**PROBLEM REQUIREMENTS:** Copy out every one of the records below, line for line, with nothing changed.

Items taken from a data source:
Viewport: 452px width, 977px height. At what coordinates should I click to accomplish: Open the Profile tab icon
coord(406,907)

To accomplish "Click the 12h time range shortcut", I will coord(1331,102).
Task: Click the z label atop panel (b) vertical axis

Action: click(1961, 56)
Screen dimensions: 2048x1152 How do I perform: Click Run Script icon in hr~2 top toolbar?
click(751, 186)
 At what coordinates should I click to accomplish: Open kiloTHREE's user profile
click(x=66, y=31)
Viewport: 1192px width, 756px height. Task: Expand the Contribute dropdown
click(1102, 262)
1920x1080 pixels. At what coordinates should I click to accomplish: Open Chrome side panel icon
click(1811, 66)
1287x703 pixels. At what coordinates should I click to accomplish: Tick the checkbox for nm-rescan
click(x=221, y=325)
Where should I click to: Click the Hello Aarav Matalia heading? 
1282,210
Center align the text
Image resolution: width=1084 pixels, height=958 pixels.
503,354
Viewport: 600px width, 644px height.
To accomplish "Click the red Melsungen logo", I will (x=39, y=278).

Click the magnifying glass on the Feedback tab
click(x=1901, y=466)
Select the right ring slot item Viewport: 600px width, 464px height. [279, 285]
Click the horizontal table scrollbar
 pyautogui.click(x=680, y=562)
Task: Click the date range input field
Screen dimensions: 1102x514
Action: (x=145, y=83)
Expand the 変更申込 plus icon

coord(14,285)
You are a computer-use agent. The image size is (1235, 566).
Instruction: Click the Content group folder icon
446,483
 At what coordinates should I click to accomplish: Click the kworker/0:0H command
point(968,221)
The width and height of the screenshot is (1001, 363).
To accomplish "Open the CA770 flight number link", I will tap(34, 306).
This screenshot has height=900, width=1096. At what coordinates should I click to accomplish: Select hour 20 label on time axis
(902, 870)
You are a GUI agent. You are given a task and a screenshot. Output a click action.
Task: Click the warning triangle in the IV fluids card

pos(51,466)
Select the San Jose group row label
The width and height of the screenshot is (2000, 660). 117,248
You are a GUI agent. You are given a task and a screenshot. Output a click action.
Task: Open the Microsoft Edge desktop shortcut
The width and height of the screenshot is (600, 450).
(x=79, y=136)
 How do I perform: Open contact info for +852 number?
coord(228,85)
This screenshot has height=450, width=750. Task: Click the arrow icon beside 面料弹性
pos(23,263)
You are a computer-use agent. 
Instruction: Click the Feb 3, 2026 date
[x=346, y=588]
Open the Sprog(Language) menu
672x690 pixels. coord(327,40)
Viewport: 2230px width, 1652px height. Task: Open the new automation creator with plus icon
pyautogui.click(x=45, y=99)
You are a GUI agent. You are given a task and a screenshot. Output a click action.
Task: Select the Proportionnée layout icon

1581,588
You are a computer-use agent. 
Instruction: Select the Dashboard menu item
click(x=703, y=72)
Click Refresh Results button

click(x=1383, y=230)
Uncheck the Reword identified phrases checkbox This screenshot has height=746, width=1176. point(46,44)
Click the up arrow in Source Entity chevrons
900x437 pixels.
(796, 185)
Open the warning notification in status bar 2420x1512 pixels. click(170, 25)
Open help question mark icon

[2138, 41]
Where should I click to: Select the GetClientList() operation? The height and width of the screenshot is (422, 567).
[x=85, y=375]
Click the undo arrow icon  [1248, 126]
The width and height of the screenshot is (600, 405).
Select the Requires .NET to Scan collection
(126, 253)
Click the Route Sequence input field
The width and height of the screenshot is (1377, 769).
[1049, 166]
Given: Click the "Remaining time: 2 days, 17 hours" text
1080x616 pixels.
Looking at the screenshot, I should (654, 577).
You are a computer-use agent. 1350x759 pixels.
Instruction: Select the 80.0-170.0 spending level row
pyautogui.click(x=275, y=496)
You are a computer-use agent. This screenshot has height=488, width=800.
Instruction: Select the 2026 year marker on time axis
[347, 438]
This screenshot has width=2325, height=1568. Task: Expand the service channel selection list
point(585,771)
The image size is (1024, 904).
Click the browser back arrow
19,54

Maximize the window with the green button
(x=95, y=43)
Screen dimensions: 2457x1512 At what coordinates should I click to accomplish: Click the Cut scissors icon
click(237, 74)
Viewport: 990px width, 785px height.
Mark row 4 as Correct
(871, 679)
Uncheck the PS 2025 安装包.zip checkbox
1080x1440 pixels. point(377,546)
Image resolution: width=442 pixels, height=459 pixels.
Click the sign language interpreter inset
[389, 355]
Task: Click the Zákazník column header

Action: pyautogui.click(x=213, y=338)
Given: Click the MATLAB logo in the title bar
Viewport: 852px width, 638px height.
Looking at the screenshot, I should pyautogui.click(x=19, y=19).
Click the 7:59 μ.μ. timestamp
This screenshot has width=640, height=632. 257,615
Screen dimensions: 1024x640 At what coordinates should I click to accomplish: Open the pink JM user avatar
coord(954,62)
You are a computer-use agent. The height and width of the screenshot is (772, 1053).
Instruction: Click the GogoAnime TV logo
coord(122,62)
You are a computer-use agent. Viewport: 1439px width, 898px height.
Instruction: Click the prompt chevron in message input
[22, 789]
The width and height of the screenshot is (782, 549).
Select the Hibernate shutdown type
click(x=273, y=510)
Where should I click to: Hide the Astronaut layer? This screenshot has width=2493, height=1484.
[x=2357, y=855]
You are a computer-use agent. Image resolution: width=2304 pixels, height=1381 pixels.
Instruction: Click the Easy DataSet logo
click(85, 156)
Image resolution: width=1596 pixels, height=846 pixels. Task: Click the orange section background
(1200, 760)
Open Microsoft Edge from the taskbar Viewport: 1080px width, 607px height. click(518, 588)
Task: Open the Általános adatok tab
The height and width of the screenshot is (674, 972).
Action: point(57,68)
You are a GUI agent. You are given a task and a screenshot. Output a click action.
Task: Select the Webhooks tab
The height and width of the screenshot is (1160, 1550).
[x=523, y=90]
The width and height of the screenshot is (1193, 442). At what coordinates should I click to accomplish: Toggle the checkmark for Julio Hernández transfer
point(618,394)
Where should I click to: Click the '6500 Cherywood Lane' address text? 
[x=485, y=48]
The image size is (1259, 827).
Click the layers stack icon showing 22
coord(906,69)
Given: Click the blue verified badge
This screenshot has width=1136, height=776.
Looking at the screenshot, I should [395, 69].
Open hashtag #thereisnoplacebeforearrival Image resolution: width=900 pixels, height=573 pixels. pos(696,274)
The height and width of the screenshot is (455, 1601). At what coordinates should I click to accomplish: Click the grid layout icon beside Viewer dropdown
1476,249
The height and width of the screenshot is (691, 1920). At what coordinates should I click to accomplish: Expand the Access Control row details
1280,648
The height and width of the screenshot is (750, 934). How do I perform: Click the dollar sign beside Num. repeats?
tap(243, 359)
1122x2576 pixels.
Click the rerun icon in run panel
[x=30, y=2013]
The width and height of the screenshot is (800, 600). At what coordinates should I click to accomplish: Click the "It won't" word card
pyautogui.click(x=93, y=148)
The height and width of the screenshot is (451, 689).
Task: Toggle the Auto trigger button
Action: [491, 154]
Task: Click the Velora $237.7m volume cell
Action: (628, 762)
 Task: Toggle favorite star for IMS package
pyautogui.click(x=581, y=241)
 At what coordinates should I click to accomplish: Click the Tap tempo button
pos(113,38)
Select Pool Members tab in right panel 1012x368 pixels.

**TASK RESPONSE:**
Viewport: 452px width, 977px height. At what coordinates should I click to accomplish: Open the Profile tab icon
coord(406,907)

To accomplish "Click the 12h time range shortcut", I will coord(1331,102).
Task: Click the z label atop panel (b) vertical axis

Action: click(1961, 56)
Screen dimensions: 2048x1152 How do I perform: Click Run Script icon in hr~2 top toolbar?
click(751, 186)
 At what coordinates should I click to accomplish: Open kiloTHREE's user profile
click(x=66, y=31)
Viewport: 1192px width, 756px height. Task: Expand the Contribute dropdown
click(1102, 262)
1920x1080 pixels. At what coordinates should I click to accomplish: Open Chrome side panel icon
click(1811, 66)
1287x703 pixels. At what coordinates should I click to accomplish: Tick the checkbox for nm-rescan
click(x=221, y=325)
Where should I click to: Click the Hello Aarav Matalia heading? 
1282,210
Center align the text
Image resolution: width=1084 pixels, height=958 pixels.
503,354
Viewport: 600px width, 644px height.
To accomplish "Click the red Melsungen logo", I will (x=39, y=278).

Click the magnifying glass on the Feedback tab
click(x=1901, y=466)
Select the right ring slot item Viewport: 600px width, 464px height. [279, 285]
Click the horizontal table scrollbar
 pyautogui.click(x=680, y=562)
Task: Click the date range input field
Screen dimensions: 1102x514
Action: (x=145, y=83)
Expand the 変更申込 plus icon

coord(14,285)
You are a computer-use agent. The image size is (1235, 566).
Instruction: Click the Content group folder icon
446,483
 At what coordinates should I click to accomplish: Click the kworker/0:0H command
point(968,221)
The width and height of the screenshot is (1001, 363).
To accomplish "Open the CA770 flight number link", I will tap(34, 306).
This screenshot has height=900, width=1096. At what coordinates should I click to accomplish: Select hour 20 label on time axis
(902, 870)
You are a GUI agent. You are given a task and a screenshot. Output a click action.
Task: Click the warning triangle in the IV fluids card

pos(51,466)
Select the San Jose group row label
The width and height of the screenshot is (2000, 660). 117,248
You are a GUI agent. You are given a task and a screenshot. Output a click action.
Task: Open the Microsoft Edge desktop shortcut
The width and height of the screenshot is (600, 450).
(x=79, y=136)
 How do I perform: Open contact info for +852 number?
coord(228,85)
This screenshot has height=450, width=750. Task: Click the arrow icon beside 面料弹性
pos(23,263)
You are a computer-use agent. 
Instruction: Click the Feb 3, 2026 date
[x=346, y=588]
Open the Sprog(Language) menu
672x690 pixels. coord(327,40)
Viewport: 2230px width, 1652px height. Task: Open the new automation creator with plus icon
pyautogui.click(x=45, y=99)
You are a GUI agent. You are given a task and a screenshot. Output a click action.
Task: Select the Proportionnée layout icon

1581,588
You are a computer-use agent. 
Instruction: Select the Dashboard menu item
click(x=703, y=72)
Click Refresh Results button

click(x=1383, y=230)
Uncheck the Reword identified phrases checkbox This screenshot has height=746, width=1176. point(46,44)
Click the up arrow in Source Entity chevrons
900x437 pixels.
(796, 185)
Open the warning notification in status bar 2420x1512 pixels. click(170, 25)
Open help question mark icon

[2138, 41]
Where should I click to: Select the GetClientList() operation? The height and width of the screenshot is (422, 567).
[x=85, y=375]
Click the undo arrow icon  [1248, 126]
The width and height of the screenshot is (600, 405).
Select the Requires .NET to Scan collection
(126, 253)
Click the Route Sequence input field
The width and height of the screenshot is (1377, 769).
[1049, 166]
Given: Click the "Remaining time: 2 days, 17 hours" text
1080x616 pixels.
Looking at the screenshot, I should (654, 577).
You are a computer-use agent. 1350x759 pixels.
Instruction: Select the 80.0-170.0 spending level row
pyautogui.click(x=275, y=496)
You are a computer-use agent. This screenshot has height=488, width=800.
Instruction: Select the 2026 year marker on time axis
[347, 438]
This screenshot has width=2325, height=1568. Task: Expand the service channel selection list
point(585,771)
The image size is (1024, 904).
Click the browser back arrow
19,54

Maximize the window with the green button
(x=95, y=43)
Screen dimensions: 2457x1512 At what coordinates should I click to accomplish: Click the Cut scissors icon
click(237, 74)
Viewport: 990px width, 785px height.
Mark row 4 as Correct
(871, 679)
Uncheck the PS 2025 安装包.zip checkbox
1080x1440 pixels. point(377,546)
Image resolution: width=442 pixels, height=459 pixels.
Click the sign language interpreter inset
[389, 355]
Task: Click the Zákazník column header

Action: pyautogui.click(x=213, y=338)
Given: Click the MATLAB logo in the title bar
Viewport: 852px width, 638px height.
Looking at the screenshot, I should pyautogui.click(x=19, y=19).
Click the 7:59 μ.μ. timestamp
This screenshot has width=640, height=632. 257,615
Screen dimensions: 1024x640 At what coordinates should I click to accomplish: Open the pink JM user avatar
coord(954,62)
You are a computer-use agent. The height and width of the screenshot is (772, 1053).
Instruction: Click the GogoAnime TV logo
coord(122,62)
You are a computer-use agent. Viewport: 1439px width, 898px height.
Instruction: Click the prompt chevron in message input
[22, 789]
The width and height of the screenshot is (782, 549).
Select the Hibernate shutdown type
click(x=273, y=510)
Where should I click to: Hide the Astronaut layer? This screenshot has width=2493, height=1484.
[x=2357, y=855]
You are a computer-use agent. Image resolution: width=2304 pixels, height=1381 pixels.
Instruction: Click the Easy DataSet logo
click(85, 156)
Image resolution: width=1596 pixels, height=846 pixels. Task: Click the orange section background
(1200, 760)
Open Microsoft Edge from the taskbar Viewport: 1080px width, 607px height. click(518, 588)
Task: Open the Általános adatok tab
The height and width of the screenshot is (674, 972).
Action: point(57,68)
You are a GUI agent. You are given a task and a screenshot. Output a click action.
Task: Select the Webhooks tab
The height and width of the screenshot is (1160, 1550).
[x=523, y=90]
The width and height of the screenshot is (1193, 442). At what coordinates should I click to accomplish: Toggle the checkmark for Julio Hernández transfer
point(618,394)
Where should I click to: Click the '6500 Cherywood Lane' address text? 
[x=485, y=48]
The image size is (1259, 827).
Click the layers stack icon showing 22
coord(906,69)
Given: Click the blue verified badge
This screenshot has width=1136, height=776.
Looking at the screenshot, I should [395, 69].
Open hashtag #thereisnoplacebeforearrival Image resolution: width=900 pixels, height=573 pixels. pos(696,274)
The height and width of the screenshot is (455, 1601). At what coordinates should I click to accomplish: Click the grid layout icon beside Viewer dropdown
1476,249
The height and width of the screenshot is (691, 1920). At what coordinates should I click to accomplish: Expand the Access Control row details
1280,648
The height and width of the screenshot is (750, 934). How do I perform: Click the dollar sign beside Num. repeats?
tap(243, 359)
1122x2576 pixels.
Click the rerun icon in run panel
[x=30, y=2013]
The width and height of the screenshot is (800, 600). At what coordinates should I click to accomplish: Click the "It won't" word card
pyautogui.click(x=93, y=148)
The height and width of the screenshot is (451, 689).
Task: Toggle the Auto trigger button
Action: [491, 154]
Task: Click the Velora $237.7m volume cell
Action: (628, 762)
 Task: Toggle favorite star for IMS package
pyautogui.click(x=581, y=241)
 At what coordinates should I click to accomplish: Click the Tap tempo button
pos(113,38)
Select Pool Members tab in right panel 1012x368 pixels.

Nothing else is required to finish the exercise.